Название было непроизносимым, но цвет вина был глубоким, густым, как закат над Золотым Рогом.
Я поднялась на крышу – хозяйка квартиры сказала, что можно. Там стоял старый деревянный столик и два шатающихся стула. Я села, завернувшись в плед, и поставила бокал на холодную плитку. Передо мной раскинулся Стамбул – весь, с минаретами, дымом от рыночных киосков, звоном посуды, гомоном людей, будто город выдыхал после долгого дня.
На соседней крыше кто-то тоже сидел – девушка лет тридцати, в пледе и с книгой. Мы переглянулись и обменялись легкой улыбкой. Через минут десять она подошла, кивнула в сторону моего бокала:
– Можно присоединиться?
Я только кивнула. Мы не представились. Она была из Софии, приехала на пару недель, «отдохнуть от себя», как она выразилась. Мы говорили просто: о еде, о том, как странно иногда засыпать в чужой стране, о бывших, не называя имён, о боли – вскользь, как о погоде. И в какой-то момент я сказала:
– Я думала, что если уеду, боль останется там. А она везде.
Она долго молчала, а потом, налив себе вина, тихо сказала:
– Она везде, пока ты не перестанешь от неё бегать.

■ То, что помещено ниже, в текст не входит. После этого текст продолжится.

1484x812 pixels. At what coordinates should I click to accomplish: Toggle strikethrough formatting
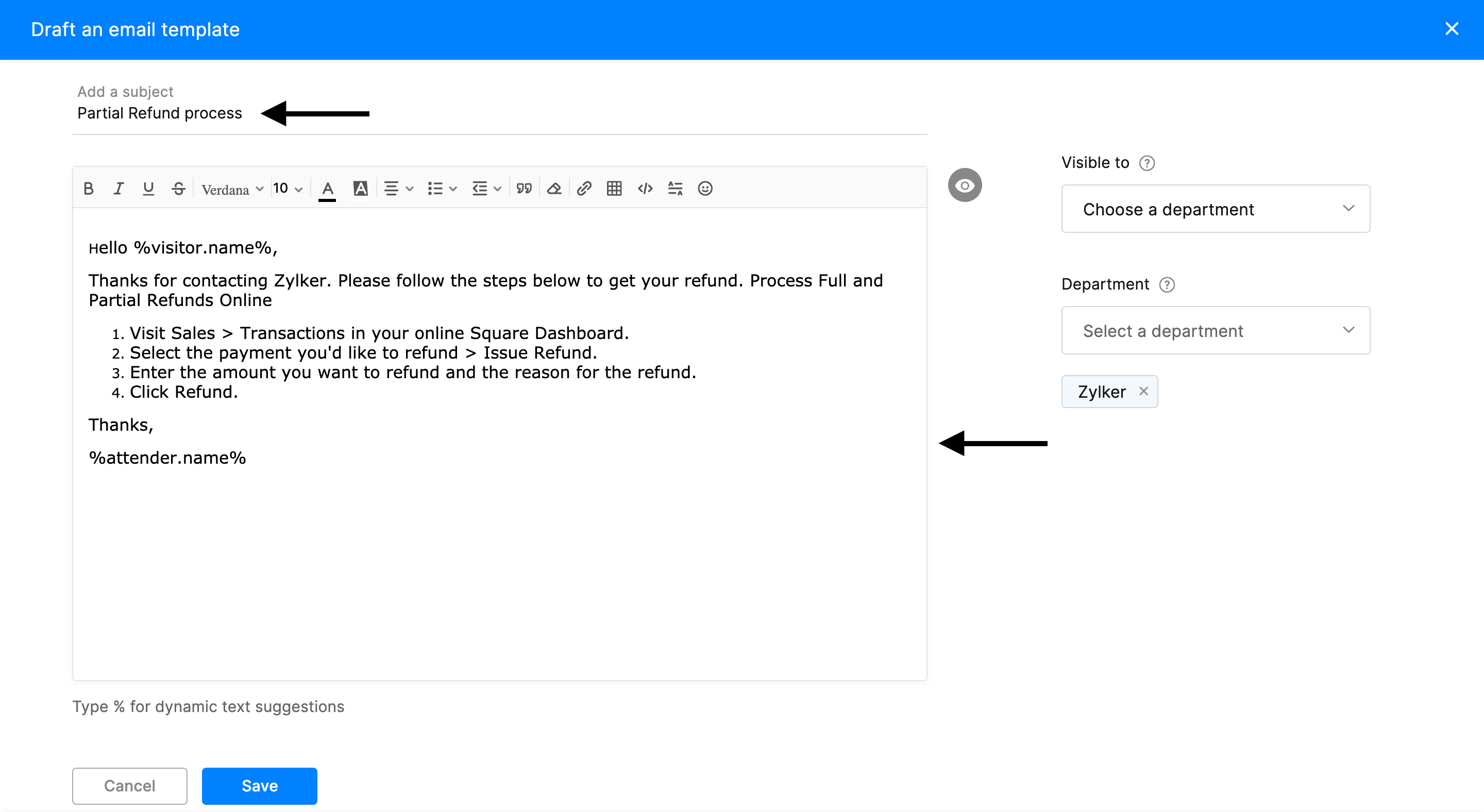coord(178,188)
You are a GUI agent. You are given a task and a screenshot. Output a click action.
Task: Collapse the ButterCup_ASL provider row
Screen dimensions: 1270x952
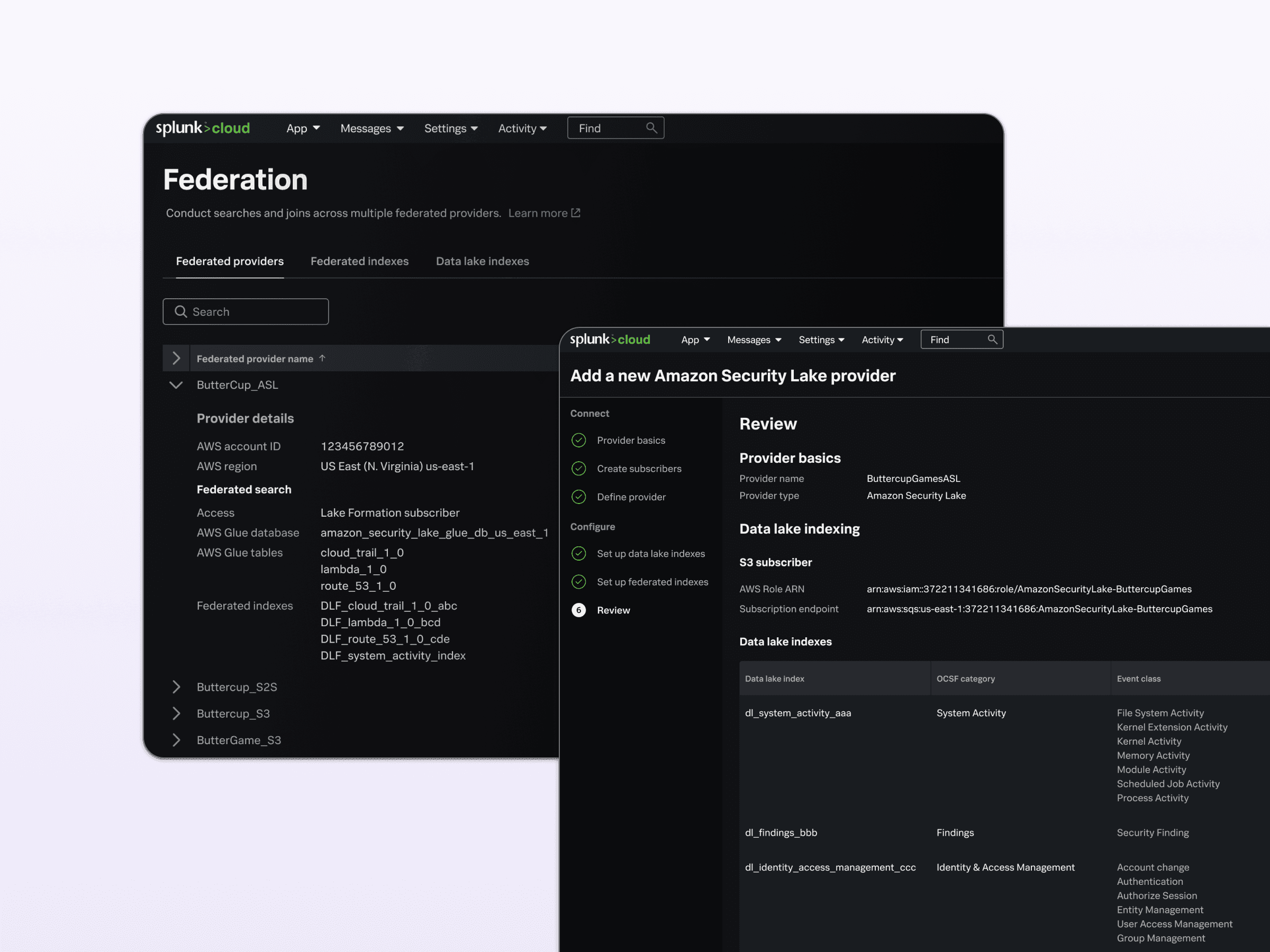click(x=176, y=385)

Эти слова будто щёлкнули во мне. Не ранили – нет. Они легли точно туда, где было туго, где давно ничего не двигалось. Как если бы клубок внутри, этот спутанный, слипшийся, запутанный сгусток мыслей и эмоций, вдруг сдвинулся. Не развязался – но стал податливее. Теплее.
Мы сидели до темноты. Никаких откровений. Просто тёплый разговор. Две девушки на крышах, под небом, которое видело гораздо больше боли, чем мы могли себе представить.
И в тот вечер я поняла, что можно не торопиться. Не заживлять себя в спешке. Не искать логики. Просто быть рядом с собой, как с кем-то, кто только что потерял близкого – и теперь учится заново. Без осуждения. Без требований.
Я не исцелилась. Но впервые позволила себе не быть сильной. И в этом была такая невыносимая свобода, что я едва сдержала слёзы.